The progress in molecular targeting
therapy includes two tides, namely, small molecule compounds and large molecule
biological agents. Although the latter prevails in the field of clinical immunology, the former attracts more and more attention in these few years. Most of molecular targeting small compounds are the inhibitors of
tyrosine kinases, including pioneering
imatinib which inhibits the receptor for
platelet-derived growth factor (
PDGF), c-Abl, etc. The therapeutic concentrations of
imatinib almost completely abrogated the morphological alteration and proliferation of fibroblastic cells induced by PDGF stimulation in 3-dimensional culture system in vitro. Indeed,
imatinib has been shown to be effective in various
animal disease models for
arthritis,
interstitial pneumonia,
glomerulonephritis, and
pulmonary hypertension.

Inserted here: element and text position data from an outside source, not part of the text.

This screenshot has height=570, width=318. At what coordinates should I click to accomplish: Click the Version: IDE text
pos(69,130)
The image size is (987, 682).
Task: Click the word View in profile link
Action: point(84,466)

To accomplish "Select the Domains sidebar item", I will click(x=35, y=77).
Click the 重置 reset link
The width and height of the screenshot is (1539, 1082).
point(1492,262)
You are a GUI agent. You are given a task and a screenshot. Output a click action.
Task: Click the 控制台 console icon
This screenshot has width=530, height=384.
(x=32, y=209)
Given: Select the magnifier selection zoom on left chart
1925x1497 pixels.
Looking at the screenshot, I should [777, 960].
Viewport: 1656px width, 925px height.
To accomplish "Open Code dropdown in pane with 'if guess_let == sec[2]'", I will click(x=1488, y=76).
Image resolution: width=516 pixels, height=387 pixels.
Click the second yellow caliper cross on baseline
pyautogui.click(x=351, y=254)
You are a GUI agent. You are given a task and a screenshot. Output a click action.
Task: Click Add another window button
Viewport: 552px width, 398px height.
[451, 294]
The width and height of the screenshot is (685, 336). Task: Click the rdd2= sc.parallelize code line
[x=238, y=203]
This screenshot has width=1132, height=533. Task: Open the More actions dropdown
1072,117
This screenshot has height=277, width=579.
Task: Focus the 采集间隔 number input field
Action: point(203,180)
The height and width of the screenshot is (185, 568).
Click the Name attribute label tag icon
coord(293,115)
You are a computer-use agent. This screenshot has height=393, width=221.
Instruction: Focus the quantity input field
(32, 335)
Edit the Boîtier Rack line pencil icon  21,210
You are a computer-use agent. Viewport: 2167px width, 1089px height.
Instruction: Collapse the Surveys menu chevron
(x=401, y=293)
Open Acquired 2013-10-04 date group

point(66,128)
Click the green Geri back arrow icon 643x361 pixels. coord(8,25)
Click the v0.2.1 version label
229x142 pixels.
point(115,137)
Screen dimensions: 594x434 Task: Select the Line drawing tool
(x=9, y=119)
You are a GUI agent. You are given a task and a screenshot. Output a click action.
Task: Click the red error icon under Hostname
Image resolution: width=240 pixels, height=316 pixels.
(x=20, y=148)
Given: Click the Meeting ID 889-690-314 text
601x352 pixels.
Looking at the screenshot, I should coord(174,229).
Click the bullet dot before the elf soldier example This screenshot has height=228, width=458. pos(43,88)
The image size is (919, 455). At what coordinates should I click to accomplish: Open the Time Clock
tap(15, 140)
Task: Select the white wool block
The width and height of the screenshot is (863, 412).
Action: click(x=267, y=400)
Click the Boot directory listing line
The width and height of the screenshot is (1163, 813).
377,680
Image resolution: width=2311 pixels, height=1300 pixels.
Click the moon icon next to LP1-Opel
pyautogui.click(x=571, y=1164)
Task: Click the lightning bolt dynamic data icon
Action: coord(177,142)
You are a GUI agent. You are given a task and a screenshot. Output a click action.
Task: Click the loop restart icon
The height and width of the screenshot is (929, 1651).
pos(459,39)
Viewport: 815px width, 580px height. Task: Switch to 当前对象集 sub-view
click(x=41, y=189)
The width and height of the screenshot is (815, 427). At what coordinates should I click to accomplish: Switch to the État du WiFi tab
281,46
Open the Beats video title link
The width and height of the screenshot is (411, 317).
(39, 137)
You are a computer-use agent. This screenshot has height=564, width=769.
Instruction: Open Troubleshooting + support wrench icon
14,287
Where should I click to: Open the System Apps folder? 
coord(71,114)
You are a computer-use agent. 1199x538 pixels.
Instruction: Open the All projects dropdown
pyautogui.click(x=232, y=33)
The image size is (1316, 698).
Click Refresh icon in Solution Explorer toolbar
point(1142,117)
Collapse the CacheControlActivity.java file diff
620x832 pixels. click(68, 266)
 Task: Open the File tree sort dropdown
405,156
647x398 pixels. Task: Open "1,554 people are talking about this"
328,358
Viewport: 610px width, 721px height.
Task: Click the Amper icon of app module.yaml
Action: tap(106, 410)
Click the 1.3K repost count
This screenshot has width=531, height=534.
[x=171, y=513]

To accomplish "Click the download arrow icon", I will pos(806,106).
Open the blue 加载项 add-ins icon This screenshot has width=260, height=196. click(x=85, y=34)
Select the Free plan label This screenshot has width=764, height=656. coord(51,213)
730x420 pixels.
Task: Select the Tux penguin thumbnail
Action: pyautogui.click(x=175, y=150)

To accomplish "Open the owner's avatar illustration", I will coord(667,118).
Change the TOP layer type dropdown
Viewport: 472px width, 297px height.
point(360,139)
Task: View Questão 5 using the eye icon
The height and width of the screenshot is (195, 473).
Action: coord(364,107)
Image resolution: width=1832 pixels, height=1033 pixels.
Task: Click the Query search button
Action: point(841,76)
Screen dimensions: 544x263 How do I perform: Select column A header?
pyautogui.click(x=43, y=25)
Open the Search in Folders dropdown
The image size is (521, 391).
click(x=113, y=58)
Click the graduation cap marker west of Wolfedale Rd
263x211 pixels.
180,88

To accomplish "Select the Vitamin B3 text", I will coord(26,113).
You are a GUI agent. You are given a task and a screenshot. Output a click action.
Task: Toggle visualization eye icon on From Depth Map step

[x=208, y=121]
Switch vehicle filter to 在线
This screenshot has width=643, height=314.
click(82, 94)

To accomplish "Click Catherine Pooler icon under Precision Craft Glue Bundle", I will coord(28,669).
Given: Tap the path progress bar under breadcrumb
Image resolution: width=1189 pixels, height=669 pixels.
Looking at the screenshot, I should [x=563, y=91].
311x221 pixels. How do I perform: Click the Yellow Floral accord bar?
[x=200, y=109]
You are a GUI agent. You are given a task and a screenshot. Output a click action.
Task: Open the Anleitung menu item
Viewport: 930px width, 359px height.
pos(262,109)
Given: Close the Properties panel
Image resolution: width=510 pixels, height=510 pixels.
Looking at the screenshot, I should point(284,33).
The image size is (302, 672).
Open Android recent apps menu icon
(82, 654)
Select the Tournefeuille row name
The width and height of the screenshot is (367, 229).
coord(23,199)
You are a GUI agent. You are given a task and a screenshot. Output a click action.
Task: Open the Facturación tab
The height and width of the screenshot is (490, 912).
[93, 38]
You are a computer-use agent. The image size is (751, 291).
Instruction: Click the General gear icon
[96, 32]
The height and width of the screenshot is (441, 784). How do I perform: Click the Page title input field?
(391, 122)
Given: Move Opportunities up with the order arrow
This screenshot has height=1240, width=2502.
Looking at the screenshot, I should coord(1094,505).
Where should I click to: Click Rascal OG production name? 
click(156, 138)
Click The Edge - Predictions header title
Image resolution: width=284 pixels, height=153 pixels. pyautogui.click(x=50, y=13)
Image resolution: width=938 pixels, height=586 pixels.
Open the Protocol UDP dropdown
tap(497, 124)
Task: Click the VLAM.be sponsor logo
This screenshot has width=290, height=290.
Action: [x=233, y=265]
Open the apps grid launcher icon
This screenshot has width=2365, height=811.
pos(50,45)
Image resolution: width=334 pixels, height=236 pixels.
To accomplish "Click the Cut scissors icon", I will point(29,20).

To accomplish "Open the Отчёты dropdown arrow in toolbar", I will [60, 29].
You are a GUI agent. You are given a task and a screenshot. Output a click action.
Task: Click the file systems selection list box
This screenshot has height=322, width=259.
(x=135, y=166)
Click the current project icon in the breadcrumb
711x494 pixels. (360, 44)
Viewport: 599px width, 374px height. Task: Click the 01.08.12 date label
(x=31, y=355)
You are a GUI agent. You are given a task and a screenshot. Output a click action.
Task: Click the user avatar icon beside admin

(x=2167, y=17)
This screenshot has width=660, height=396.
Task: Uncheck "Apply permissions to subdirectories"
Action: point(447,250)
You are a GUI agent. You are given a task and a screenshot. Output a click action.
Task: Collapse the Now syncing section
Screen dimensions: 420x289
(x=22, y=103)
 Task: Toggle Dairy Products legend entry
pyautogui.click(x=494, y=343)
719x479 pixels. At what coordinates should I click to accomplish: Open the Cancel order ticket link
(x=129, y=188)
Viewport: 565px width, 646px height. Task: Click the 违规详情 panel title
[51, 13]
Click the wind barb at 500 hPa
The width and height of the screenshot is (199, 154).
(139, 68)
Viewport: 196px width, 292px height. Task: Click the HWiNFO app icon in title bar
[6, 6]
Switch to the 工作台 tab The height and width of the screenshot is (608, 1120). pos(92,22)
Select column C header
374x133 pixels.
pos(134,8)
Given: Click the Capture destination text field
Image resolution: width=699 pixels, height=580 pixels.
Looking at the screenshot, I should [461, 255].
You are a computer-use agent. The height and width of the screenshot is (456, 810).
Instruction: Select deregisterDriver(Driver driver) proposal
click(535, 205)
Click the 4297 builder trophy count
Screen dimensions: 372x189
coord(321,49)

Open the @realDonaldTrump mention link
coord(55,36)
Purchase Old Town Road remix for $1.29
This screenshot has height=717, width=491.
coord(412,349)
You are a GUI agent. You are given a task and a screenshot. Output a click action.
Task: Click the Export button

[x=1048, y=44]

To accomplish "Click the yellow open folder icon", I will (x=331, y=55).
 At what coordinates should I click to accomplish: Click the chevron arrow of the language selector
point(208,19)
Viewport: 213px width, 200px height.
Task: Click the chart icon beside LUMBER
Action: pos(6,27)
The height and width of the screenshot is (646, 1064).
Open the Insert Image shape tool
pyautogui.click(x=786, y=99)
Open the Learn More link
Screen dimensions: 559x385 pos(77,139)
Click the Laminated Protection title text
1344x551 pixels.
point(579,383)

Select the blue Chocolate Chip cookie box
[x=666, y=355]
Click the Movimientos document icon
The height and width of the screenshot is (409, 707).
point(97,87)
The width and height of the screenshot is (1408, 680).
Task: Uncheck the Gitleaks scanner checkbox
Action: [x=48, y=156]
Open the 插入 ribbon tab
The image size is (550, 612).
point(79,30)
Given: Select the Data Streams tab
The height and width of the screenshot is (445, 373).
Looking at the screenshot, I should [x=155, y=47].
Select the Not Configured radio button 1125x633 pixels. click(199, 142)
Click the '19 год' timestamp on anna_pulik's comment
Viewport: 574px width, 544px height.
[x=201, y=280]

Furthermore, its efficacy in patients with
systemic sclerosis has been recently reported from several institutes. Since established treatments had not been found for fibrotic lesion before,
imatinib, a dual inhibitor of both
transforming growth factor beta-, and PDGF-signaling, is likely to be a potent
drug against
fibrosis. Its efficacy and safety in fibrotic and immune-mediated diseases, such as
systemic sclerosis, are currently under investigation throughout the world.